La inerrancia bíblica se fundamenta en la convicción de que Dios es el autor principal de la Escritura, actuando a través de los autores humanos como instrumentos. Según esta doctrina, los libros sagrados, íntegros y en todas sus partes, han sido escritos bajo la dictación del Espíritu Santo, excluyendo por tanto cualquier error.1 No se trata de una mera ausencia de fallos formales, sino de una garantía divina de que la Biblia enseña sin error la verdad que Dios quiso comunicar para la salvación.2
Esta noción no implica que la Escritura sea un tratado científico o histórico moderno, sino que todo lo afirmado por los hagiógrafos —bajo inspiración divina— es verdadero.
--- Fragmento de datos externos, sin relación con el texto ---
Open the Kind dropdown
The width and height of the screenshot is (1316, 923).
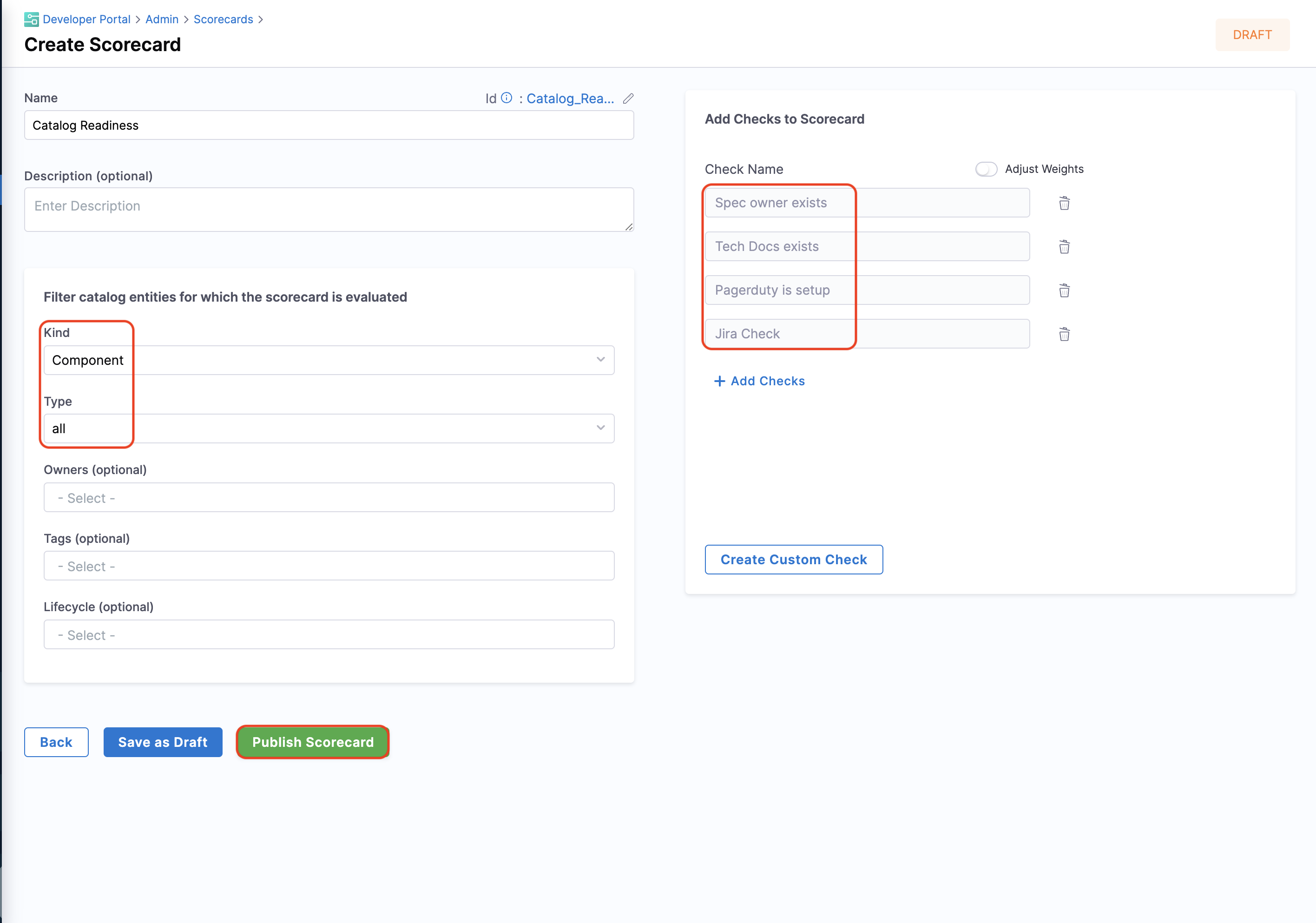click(329, 360)
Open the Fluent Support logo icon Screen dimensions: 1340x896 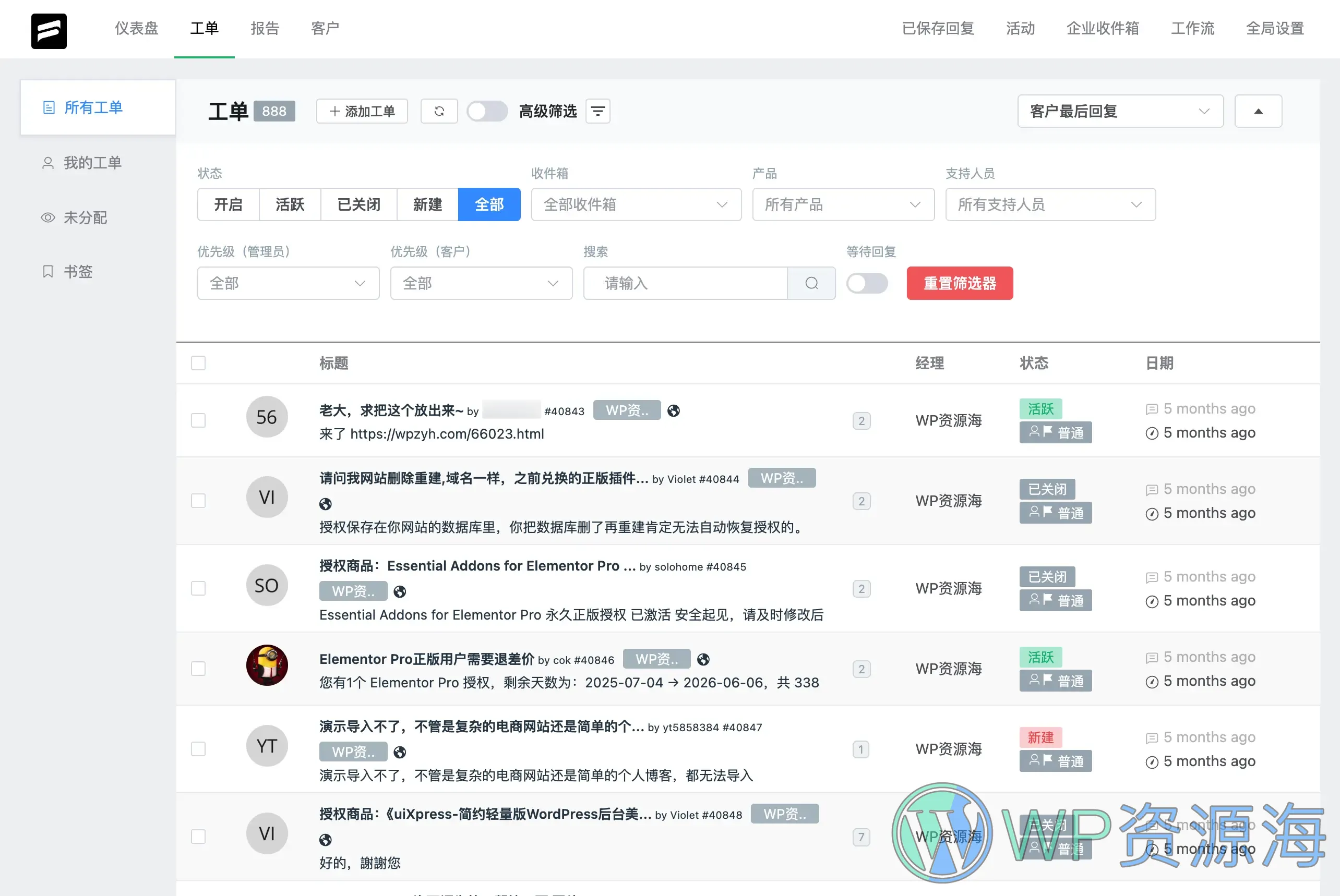(x=49, y=31)

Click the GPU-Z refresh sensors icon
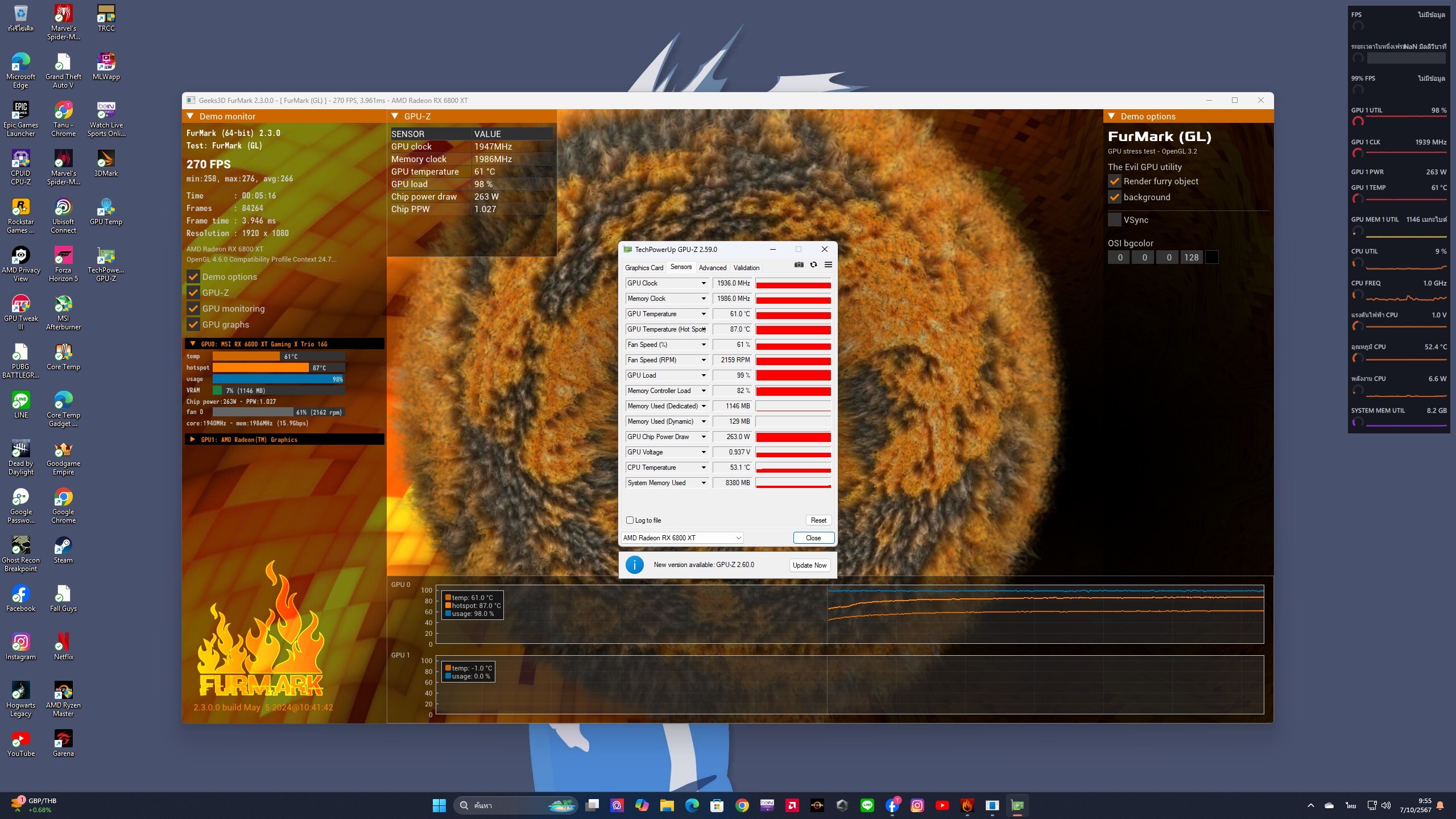814,264
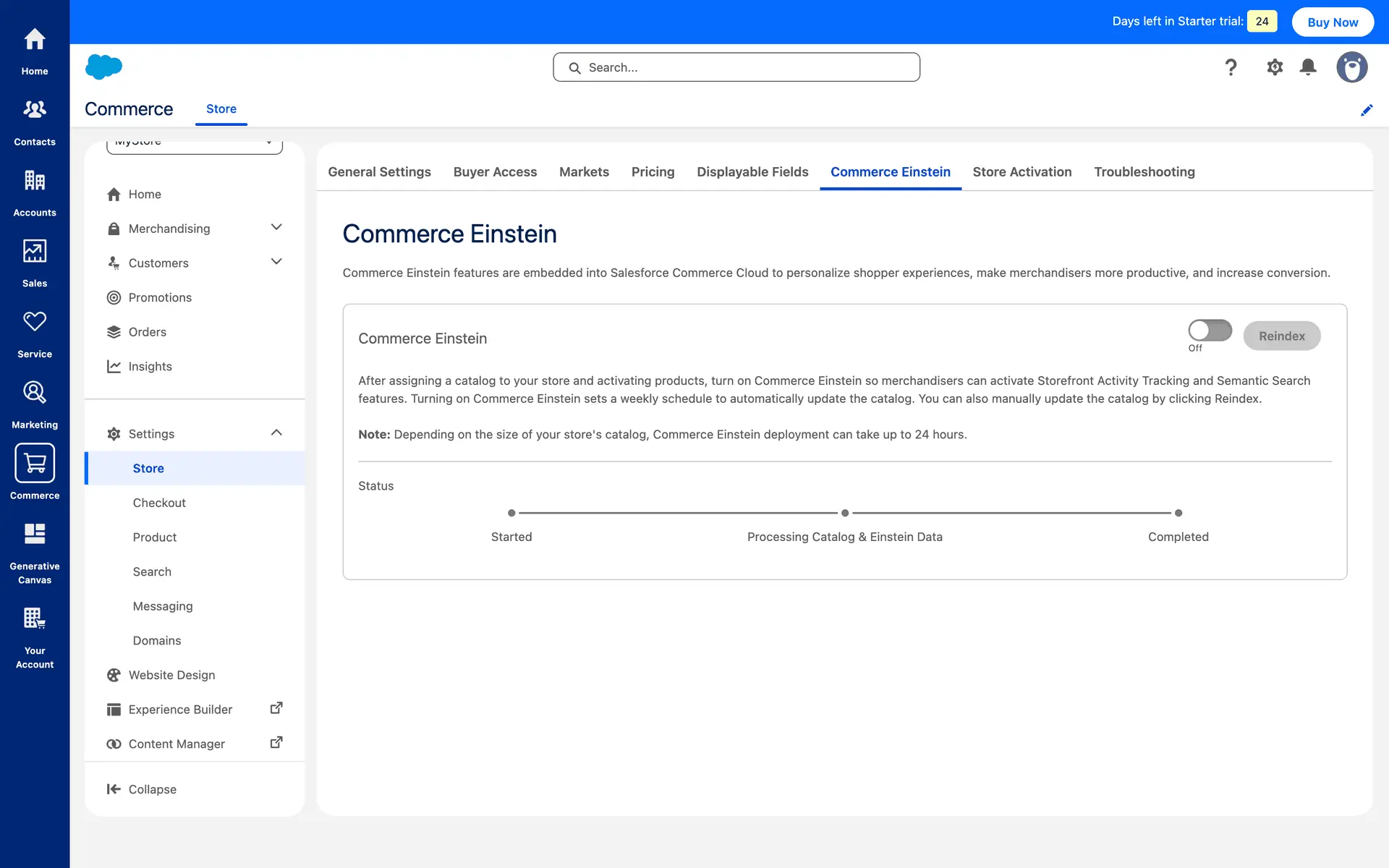The width and height of the screenshot is (1389, 868).
Task: Expand the Merchandising menu chevron
Action: pos(276,228)
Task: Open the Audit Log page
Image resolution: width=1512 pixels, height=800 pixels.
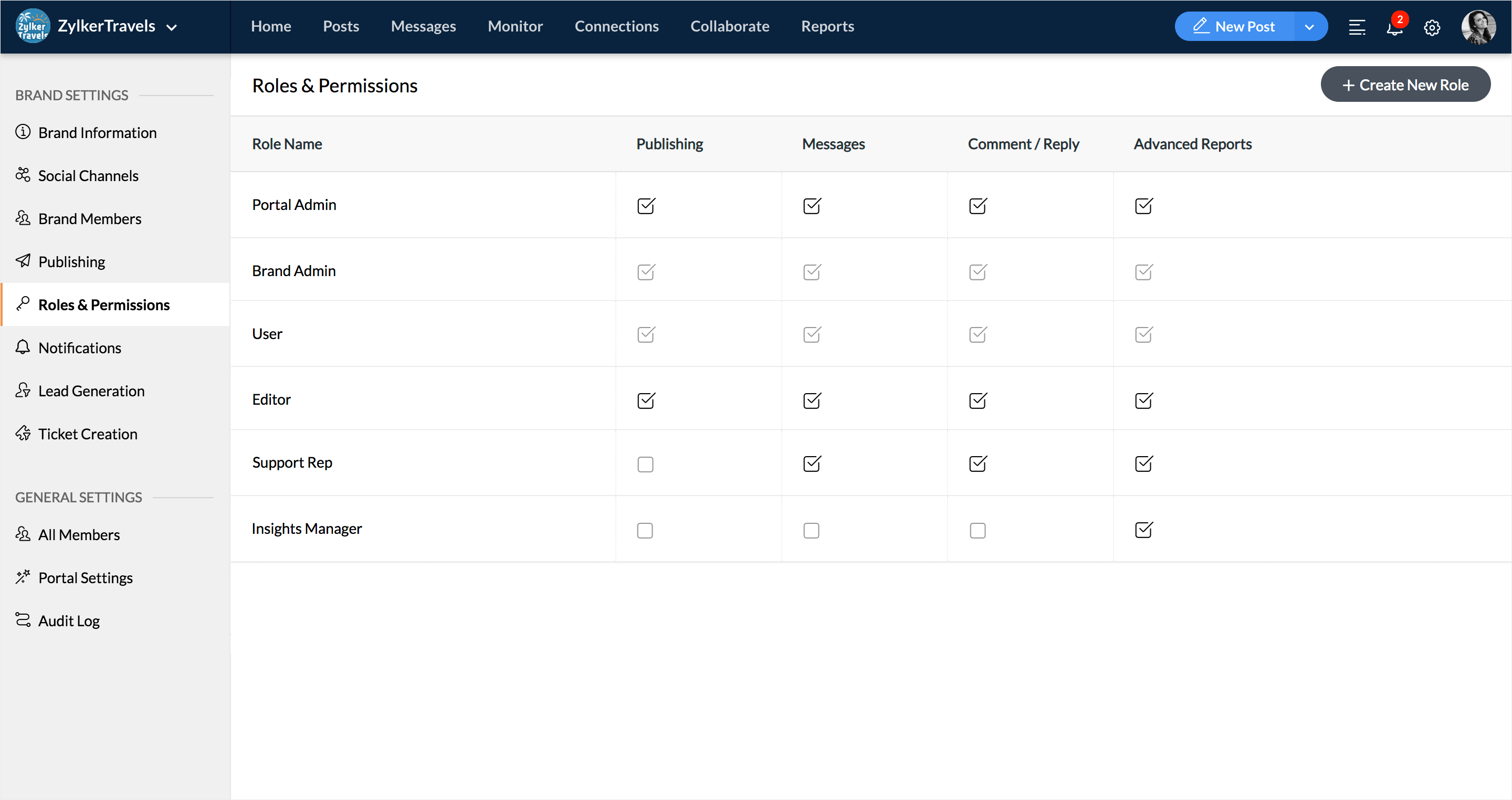Action: 69,620
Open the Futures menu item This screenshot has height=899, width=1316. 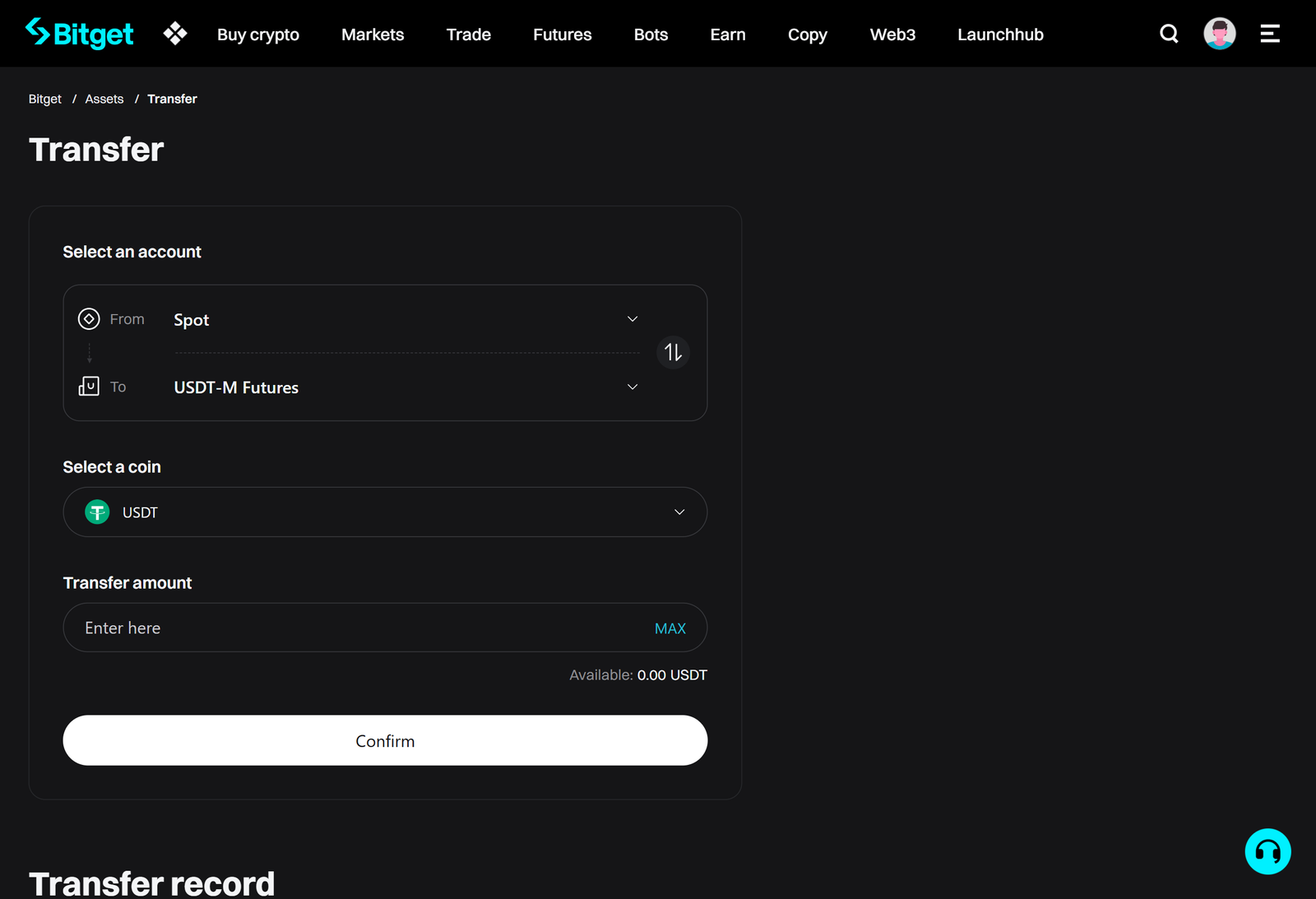(x=562, y=34)
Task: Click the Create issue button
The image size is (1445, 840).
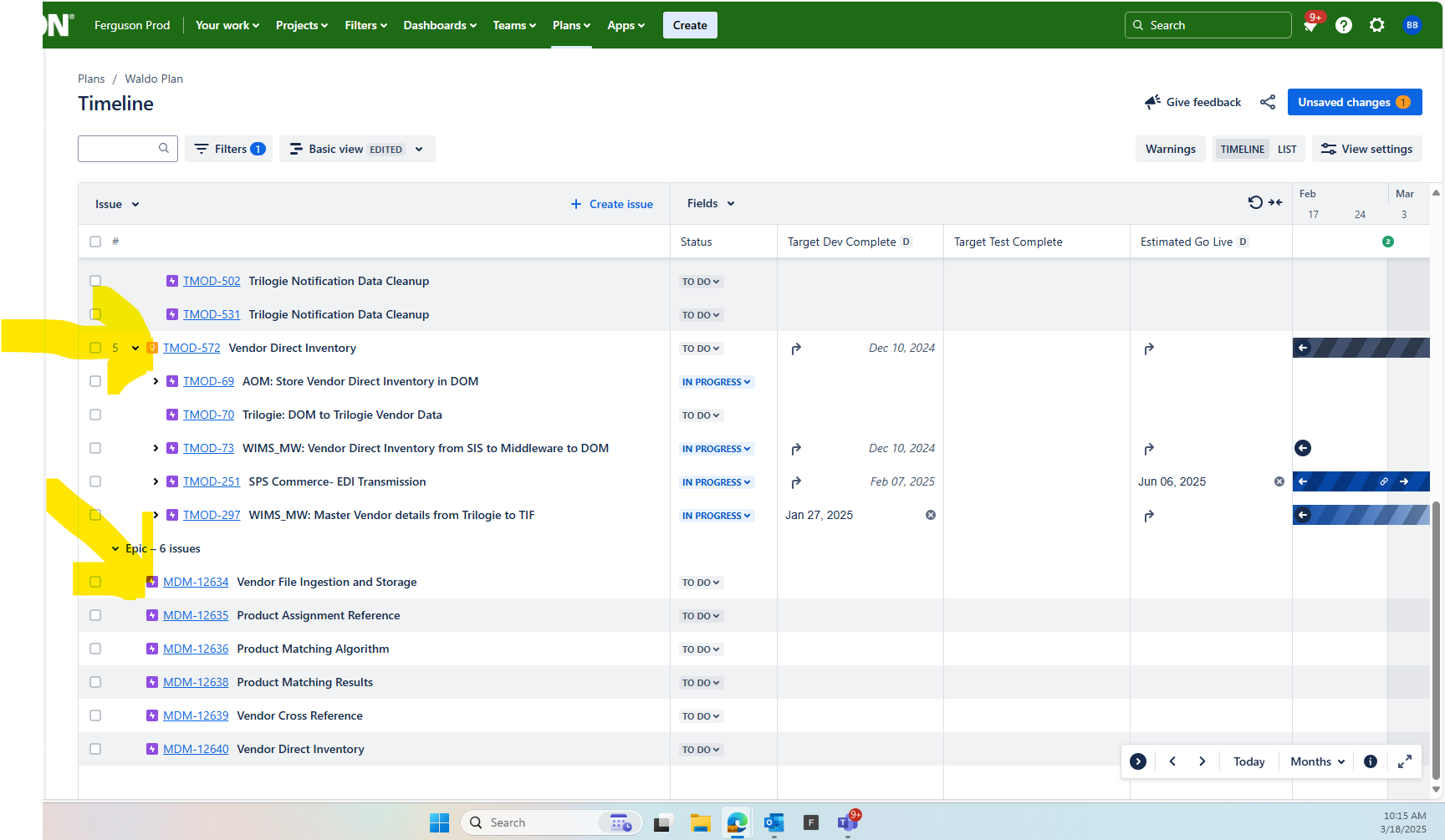Action: click(x=611, y=203)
Como explica el Catecismo de la Iglesia Católica, Dios inspira a los autores humanos, asegurando que sus escritos transmitan fielmente su verdad salvífica.2 Distingamos aquí entre lo afirmado (lo que el autor enseña como verdad) y lo supuesto o narrado sin intención didáctica, como advierten teólogos como Germán Grisez: no todo enunciado en la Biblia es una proposición asertada por el Espíritu Santo.3
En resumen, la inerrancia es dinámica y salvífica, no estática ni exhaustiva en todos los ámbitos profanos, permitiendo así una lectura atenta al contexto histórico y literario.